Collected data

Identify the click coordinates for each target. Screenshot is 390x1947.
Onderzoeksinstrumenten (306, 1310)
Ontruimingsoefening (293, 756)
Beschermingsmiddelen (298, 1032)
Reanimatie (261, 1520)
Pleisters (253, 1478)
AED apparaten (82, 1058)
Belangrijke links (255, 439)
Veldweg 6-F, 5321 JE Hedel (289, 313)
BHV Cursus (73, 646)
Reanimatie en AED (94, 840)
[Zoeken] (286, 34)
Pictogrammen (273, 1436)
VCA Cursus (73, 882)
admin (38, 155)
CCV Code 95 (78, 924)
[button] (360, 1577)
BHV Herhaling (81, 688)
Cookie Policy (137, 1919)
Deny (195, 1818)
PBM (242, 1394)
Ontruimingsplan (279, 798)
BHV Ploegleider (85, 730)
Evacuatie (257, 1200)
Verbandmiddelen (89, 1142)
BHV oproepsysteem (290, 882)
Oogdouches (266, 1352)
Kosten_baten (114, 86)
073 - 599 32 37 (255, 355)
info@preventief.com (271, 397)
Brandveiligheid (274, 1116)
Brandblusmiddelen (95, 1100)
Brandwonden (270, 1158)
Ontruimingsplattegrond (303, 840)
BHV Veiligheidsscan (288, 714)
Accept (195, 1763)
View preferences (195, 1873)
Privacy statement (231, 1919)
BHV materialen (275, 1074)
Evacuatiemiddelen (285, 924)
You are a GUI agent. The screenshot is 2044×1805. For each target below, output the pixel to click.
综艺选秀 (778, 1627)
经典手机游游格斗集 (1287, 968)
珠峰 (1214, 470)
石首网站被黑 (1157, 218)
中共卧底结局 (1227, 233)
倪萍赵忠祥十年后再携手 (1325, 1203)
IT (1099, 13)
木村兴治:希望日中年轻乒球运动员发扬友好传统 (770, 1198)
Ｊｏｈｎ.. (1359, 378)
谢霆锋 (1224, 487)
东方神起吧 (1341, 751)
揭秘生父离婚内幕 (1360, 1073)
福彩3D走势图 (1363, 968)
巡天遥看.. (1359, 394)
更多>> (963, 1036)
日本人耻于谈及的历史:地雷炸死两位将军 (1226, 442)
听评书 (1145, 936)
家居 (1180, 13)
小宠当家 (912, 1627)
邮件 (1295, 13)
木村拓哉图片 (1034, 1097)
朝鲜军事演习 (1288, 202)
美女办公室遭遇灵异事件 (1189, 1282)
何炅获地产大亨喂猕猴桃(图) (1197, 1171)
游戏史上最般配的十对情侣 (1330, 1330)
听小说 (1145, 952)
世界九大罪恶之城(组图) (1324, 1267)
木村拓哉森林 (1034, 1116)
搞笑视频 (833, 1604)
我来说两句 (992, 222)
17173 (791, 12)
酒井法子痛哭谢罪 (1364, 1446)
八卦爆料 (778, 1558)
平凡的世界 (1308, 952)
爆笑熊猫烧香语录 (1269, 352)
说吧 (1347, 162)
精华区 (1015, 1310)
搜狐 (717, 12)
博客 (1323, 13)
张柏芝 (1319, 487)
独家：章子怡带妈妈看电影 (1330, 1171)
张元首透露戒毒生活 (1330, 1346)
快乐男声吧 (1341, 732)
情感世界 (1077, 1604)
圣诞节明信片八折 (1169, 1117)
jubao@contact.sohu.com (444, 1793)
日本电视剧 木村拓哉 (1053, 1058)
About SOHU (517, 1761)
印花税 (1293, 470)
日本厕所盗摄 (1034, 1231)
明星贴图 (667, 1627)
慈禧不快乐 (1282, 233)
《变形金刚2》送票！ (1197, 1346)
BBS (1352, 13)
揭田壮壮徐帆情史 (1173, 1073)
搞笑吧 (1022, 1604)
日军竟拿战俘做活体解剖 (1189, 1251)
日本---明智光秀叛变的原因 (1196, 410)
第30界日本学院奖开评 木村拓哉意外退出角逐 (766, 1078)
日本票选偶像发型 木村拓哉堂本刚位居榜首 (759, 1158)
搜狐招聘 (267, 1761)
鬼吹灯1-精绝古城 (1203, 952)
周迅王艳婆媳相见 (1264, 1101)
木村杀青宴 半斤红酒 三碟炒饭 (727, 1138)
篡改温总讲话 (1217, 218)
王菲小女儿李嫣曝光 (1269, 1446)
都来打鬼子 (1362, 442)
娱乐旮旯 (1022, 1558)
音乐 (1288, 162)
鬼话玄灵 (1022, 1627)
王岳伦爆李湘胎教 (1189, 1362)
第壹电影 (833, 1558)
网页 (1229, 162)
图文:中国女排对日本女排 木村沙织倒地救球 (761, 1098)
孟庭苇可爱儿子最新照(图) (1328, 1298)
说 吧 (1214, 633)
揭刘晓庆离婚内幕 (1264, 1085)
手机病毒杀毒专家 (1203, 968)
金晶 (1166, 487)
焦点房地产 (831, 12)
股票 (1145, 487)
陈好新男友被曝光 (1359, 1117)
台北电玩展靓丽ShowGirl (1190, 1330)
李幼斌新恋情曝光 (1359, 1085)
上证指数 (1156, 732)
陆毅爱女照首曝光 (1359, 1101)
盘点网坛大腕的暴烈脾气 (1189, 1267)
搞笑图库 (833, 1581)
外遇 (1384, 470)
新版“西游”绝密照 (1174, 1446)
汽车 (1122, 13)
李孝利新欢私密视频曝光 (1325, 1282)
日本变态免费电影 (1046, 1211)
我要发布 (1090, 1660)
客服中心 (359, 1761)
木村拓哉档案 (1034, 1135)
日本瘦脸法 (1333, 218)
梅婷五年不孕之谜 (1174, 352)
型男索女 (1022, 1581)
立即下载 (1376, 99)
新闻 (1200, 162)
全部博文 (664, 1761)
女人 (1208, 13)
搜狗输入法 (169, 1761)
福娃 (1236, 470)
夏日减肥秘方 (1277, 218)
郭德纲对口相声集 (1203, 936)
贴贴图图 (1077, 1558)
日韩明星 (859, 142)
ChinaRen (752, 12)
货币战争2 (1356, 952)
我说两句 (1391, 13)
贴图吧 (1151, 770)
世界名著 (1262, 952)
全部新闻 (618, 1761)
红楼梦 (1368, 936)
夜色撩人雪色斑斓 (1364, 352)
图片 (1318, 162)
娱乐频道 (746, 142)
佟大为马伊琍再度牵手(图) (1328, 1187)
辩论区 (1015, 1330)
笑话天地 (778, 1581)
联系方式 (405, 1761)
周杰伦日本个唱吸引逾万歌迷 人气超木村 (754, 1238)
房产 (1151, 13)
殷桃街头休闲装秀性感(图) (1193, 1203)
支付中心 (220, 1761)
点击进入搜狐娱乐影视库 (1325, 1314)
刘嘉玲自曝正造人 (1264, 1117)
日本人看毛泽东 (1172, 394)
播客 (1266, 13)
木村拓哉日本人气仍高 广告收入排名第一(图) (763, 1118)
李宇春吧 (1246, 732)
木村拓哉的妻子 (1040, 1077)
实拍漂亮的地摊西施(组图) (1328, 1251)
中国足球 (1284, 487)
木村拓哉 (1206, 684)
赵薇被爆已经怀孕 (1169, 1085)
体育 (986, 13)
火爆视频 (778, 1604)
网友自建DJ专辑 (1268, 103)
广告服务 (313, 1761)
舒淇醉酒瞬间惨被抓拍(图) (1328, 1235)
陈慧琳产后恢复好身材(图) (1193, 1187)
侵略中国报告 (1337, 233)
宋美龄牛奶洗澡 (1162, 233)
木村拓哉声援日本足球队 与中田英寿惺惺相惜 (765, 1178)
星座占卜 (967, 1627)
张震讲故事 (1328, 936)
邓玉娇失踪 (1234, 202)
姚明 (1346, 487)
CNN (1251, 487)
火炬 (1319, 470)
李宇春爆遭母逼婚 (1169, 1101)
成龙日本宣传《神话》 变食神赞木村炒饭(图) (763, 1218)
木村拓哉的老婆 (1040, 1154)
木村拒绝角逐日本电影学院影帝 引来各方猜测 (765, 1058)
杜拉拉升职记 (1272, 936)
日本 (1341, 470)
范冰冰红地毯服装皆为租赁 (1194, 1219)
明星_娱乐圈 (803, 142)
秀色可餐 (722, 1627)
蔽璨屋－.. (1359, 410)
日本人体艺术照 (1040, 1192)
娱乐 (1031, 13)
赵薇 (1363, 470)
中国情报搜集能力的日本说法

* EXERCISE OBJECTIVE: The required output is the number of lines in the records that contain the word "target", with nothing added.

* RESPONSE TO THIS EXERCISE: 2